Opinion & Analysis

China in the post-COVID world


As many western nations continue to suffer the deadly wrath of the coronavirus, in China the immediate crisis has passed , and the focus is on re-kindling the economy and securing trade supply lines with the west that have taken a battering.

At the same time, China is busy with a soft-power programme of medical aid, exporting PPE to nations across the world. 

In some western capitals though, the debate over the extent of China's responsibility for the pandemic is being hotly debated, with the suggestion China could end up in court over the issue.  

 We asked Chinese politics expert Professor Bates Gill how things were looking for China, as the global pandemic rolls on. 

Is China in a better position than most western nations to recover from the impact of the virus, and how is it doing?

​The Chinese government has a lot of economic and political tools that can help with the rebound, including stimulus spending and other forms of subsidisation.

 But recall that the Chinese economy was already slowing even before the virus outbreak.  The epidemic will certainly worsen that structural trend, so in some ways an economic "recovery" will be all the more difficult to achieve.

Does China face a double-whammy in that the impact of the virus in other nations means demand for Chinese products is suppressed in the short term, or is this situation beyond the supply-side/demand-side model?

​China has a sizeable domestic consumer market which will help soften some of the blow of reduced demand from China's massive export markets.  

Depending on how one calculates it, exports relative to China's GDP are about 20 to 25%, a figure which is well below the average for most economies around the world.  

That said, the longer-term problem China faces is whether major export markets aim to "decouple" or reduce dependency on Chinese goods in the future.

Does COVID-19 in any way change China’s military and foreign policy aims in East Asia, or more widely ?

​Inside China, the epidemic has disrupted PLA recruiting cycles, as well as training regimens, and deflected some military resources and personnel toward the crisis response rather than to normal operations.  

This has set back some of the reforms and modernisation efforts underway since late-2015, but we should expect them to be back on track within the next year.

On foreign policy more broadly, it is clear the Chinese Communist Party and government are looking to take advantage of the situation in order to position China more favourably as a benign and responsible power with its neighbours and beyond. For example, the huge export of Chinese-made PPE equipment to countries around the world. 

It is not clear yet how well that is working, but it is definitely a key foreign policy aim as China emerges from their own COVID-19 crisis, and sees an opportunity to further its aims in how it responds to the crisis internationally. China's overall strategic aims have not been radically changed by the advent of the virus. 

China already seems in some ways to be in propaganda mode ..how will China deal with the inevitable international post-mortem of the way the virus was dealt with in Wuhan in the early days of what has become a pandemic ?

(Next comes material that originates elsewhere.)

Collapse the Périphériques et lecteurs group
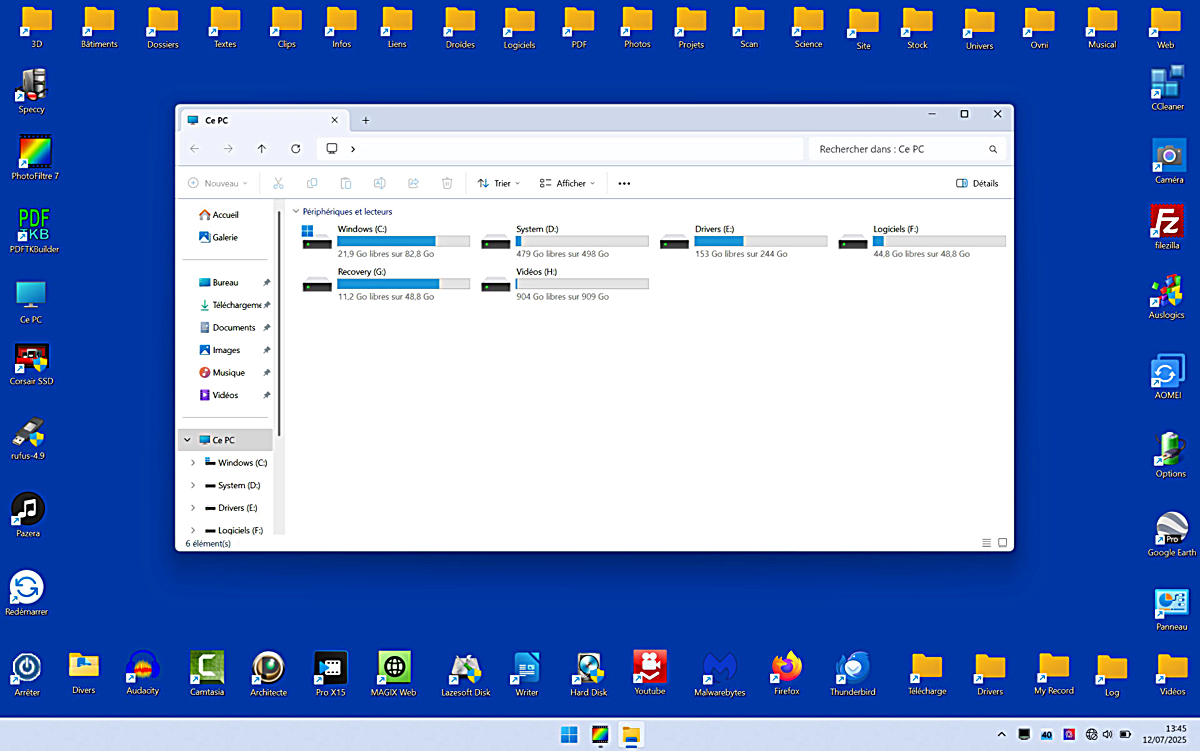 click(296, 212)
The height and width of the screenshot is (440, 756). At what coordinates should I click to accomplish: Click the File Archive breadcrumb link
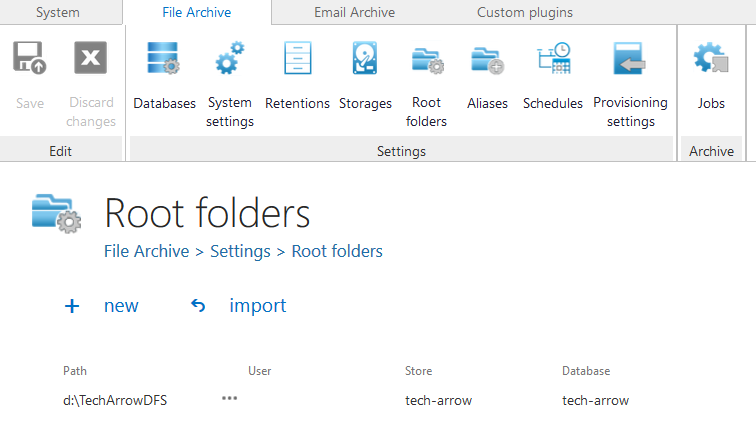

​The Party's propaganda organs are working very hard to shape the international narrative in a way which would absolve China of blame for the damage done by the virus, putting  the spotlight on how the crisis has been mismanaged elsewhere - in the United States for example- and in doing so it generates legitimacy and acceptance for the Party's way of governing, and raises doubts about the liberal democratic model, and its ability to protect the populations in western nations.

Will the economic blow of the COVID-19 pandemic result in the de-coupling of China from globalisation and western capital, and how much does China care about that?

​Even before the advent of COVID-19, many governments and societies around the world were re-thinking their relationship with China - especially the negative consequences of economic inter- and over-dependence with China.  

The global health crisis posed by the virus has only further fuelled this kind of thinking, and we are likely to see a lot more of it, as the crisis subsides, and certainly if we see a resurgence of the virus out of China in a few months' time.  Beijing should certainly want to avoid such an outcome.

What will the Chinese Communist Party take away from this pandemic crisis as a lesson regarding management of the country?

​By all appearances, the takeaway lesson for the CCP is that, by and large, the imposition of draconian measures to control both the disease and the narrative around what happened in Wuhan was critical to stemming the crisis, and deflecting blame away from the Party and its top leadership. 

The Party retaining its power and legitimacy across China trumps all else, and the means employed justify that end.  In the near-term--and until the next crisis--it seems to have worked.